10.01.2008

More from Rilke

From Letters. . . yes, again.

"People have (with the help of conventions) oriented all their solutions toward the easy and toward the easiest side of the easy; but it is clear that we must hold to what is difficult; everything alive holds to it, everything in Nature grows and defends itself in its own way and is characteristically and spontaneously itself, seeks at all costs to be so and against all opposition. We know little, but that we must hold to what is difficult is a certainty that will not forsake us; it is good to be solitary, for solitude is difficult; that something is difficult must be a reason the more for us to do it."

I've said it before and I'll say it again--so often, we don't choose what we read. What we read chooses us. This one came right on time.

3 comments:

Unknown said...

Solitude is easy any more maybe because am old or have 6 kids from 15 yrs. to 18 months but I really value solitude. The difficult not so much but I get the Allah smiles on adversity concept.
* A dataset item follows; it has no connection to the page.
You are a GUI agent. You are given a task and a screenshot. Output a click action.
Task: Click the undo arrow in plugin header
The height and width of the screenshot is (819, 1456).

Is this poetic prose wednesday now ?

Elizabeth said...

It's a cool message for our FedEx mentality/silver platter syndrome society.

teach people not books said...

s.-lol yes i suppose it is. maybe i'll try to expand on your lovely alliterative title. i just like the whole worthwhile endeavors shouldn't be easy part.

enc-weirdest thing. as i read your comment, and got to "fedEx," there was a FedEx commercial simultaneously verbalizing the name. yes, you're right, there is a certain patience that is inherent in the message here. patience is one virtue made too scarce these days.